O galardão aparece depois de, no final do ano passado, na Suíça, ter sido premiado pelo mesmo conjunto de romances.

O escritor, que se encontra confinado depois de ter testado positivo ao novo coronavírus, lançou ano passado o seu maisrecentelivro, intitulado “O Mapeador de Ausências”, um romance chancelado pela Fundação Fernando Leite Couto, que igualmente viaja pelo tempo e fala de tempo colonial e do pós-independência.
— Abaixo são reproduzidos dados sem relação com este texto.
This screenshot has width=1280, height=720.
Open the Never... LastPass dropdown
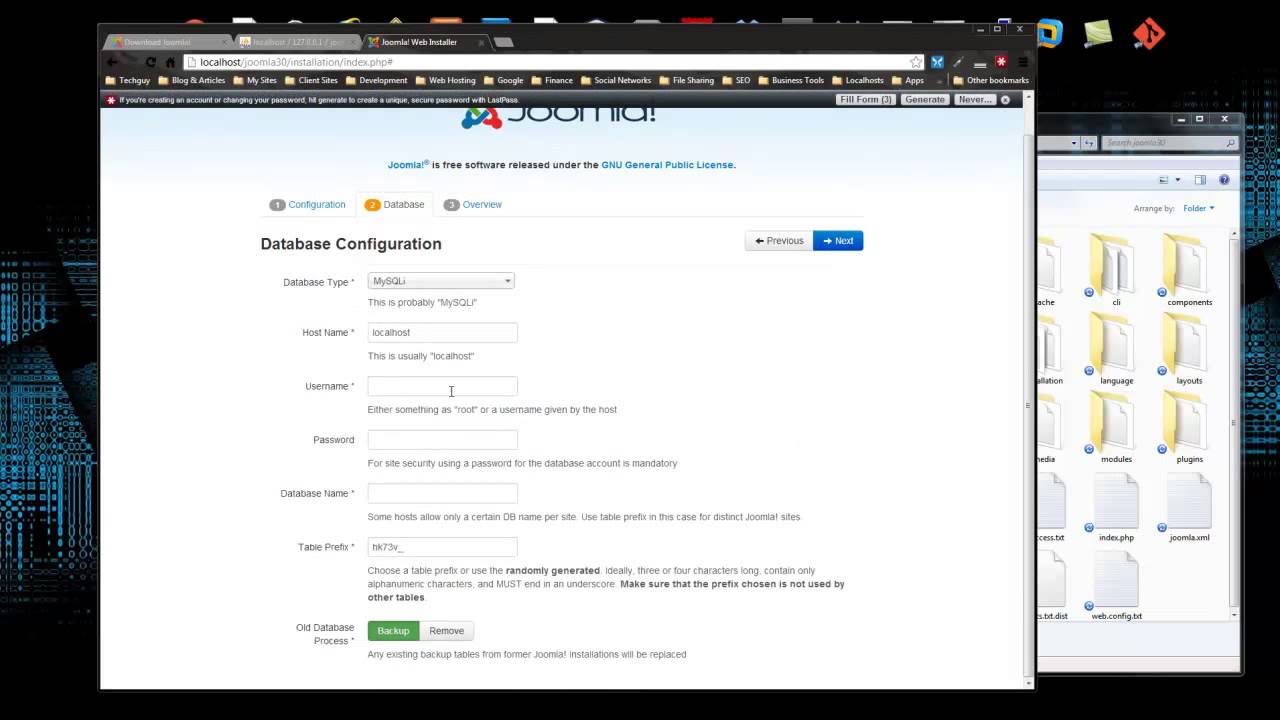coord(974,100)

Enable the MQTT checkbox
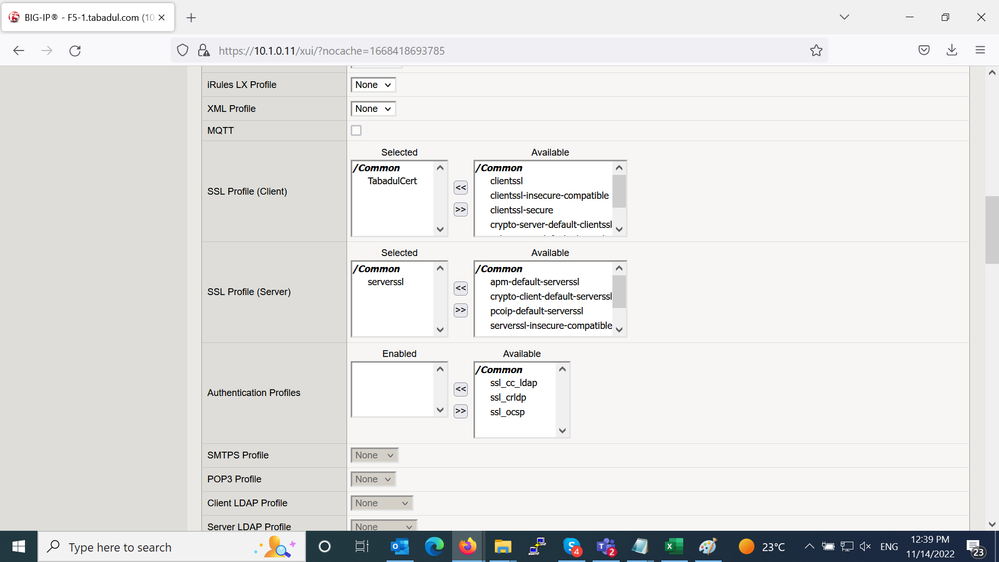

Nascido na Beira, em 1955, Mia Couto, pseudónimo de António Emílio Leite Couto,é também biólogo. É detentor de prémios como Nacional de Jornalismo Areosa Pena (1989), Grande Prémio da Ficção Narrativa (1990), Nacional de Ficção da Associação dos Escritores Moçambicanos (1995), Vergílio Ferreira (1999), União Latina de Literaturas Românicas (2007), Passo Fundo Zaffari e Bourbon de Literatura (2007), Ordem do Mérito Cultural (2009) e Neustadt International Prize for Literature (2014).

É também vencedor do Prémio Camões 2013, o maior dos Países Africanos de Língua Oficial Portuguesa (PALOP).